The next morning, we were told that before we left we simply NEEDED to go to an authentic bourbon distillery if we were to get the full Kentucky experience. Bill arranged a group of six friends which also had never been a bourbon distillery, to come with us, and together we set out early to Woodford's Reserve distillery 30 miles away, from which Thomas and I planned to depart by bicycle. The distillery was very interesting and full of fascinating explication of the bourbon-making process. Essentially, bourbon (as well as scotch) lies within the overarching category of "whiskey", but is distinguished from (and, as those from Kentucky will tell you, superior to) the others by a few characteristics. First of all, bourbon, by law, can only come from the United States. Secondly, it must be made specifically from water captured from the limestone runoff (which in and of itself eliminates competition from many other states which lack the expansive limestone layers of Kentucky). Next, in order to qualify as bourbon, the alcohol must be created from a grain mixture of at least 51% corn, distilled to no more than 160 proof (otherwise it's thrown out), and aged in a new charred oak barrel.

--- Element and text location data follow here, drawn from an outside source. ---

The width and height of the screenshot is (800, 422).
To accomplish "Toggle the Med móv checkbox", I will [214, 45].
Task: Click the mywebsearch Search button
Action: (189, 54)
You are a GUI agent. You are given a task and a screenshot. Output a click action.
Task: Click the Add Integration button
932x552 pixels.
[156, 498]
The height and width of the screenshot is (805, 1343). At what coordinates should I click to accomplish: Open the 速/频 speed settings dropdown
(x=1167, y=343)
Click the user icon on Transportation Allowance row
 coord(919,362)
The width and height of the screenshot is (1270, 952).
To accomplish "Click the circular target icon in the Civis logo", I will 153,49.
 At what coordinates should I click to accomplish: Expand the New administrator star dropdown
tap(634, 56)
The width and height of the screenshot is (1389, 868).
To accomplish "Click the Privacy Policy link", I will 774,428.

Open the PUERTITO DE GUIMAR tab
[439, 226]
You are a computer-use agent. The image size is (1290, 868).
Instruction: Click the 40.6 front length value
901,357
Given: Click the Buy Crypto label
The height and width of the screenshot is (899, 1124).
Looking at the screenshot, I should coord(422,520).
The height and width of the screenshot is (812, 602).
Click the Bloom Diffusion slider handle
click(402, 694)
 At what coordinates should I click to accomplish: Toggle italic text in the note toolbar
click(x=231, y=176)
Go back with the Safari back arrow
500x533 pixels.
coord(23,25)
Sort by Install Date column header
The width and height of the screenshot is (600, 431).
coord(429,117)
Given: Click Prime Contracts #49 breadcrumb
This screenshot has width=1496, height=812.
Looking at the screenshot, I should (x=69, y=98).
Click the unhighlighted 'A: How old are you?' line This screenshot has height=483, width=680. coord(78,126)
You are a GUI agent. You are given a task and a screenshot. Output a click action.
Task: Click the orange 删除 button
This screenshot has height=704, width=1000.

The bourbon samples at the end made me think that, despite the impressive amount of experimentation and requirements for production, it would take some time before I'd be able to acquire full appreciation of the 80-proof shot. ;)







To finish up, we rode out from Lexington to Louisville that Friday after the distillery toward some alumni who had graciously offered their help and housing as we worked our way toward Indiana. Kentucky was a friendly state, but looking back, it was just the calm before the storm....

Kentucky River, downtown Frankfurt 

In Louisville with the Blairs just before departure.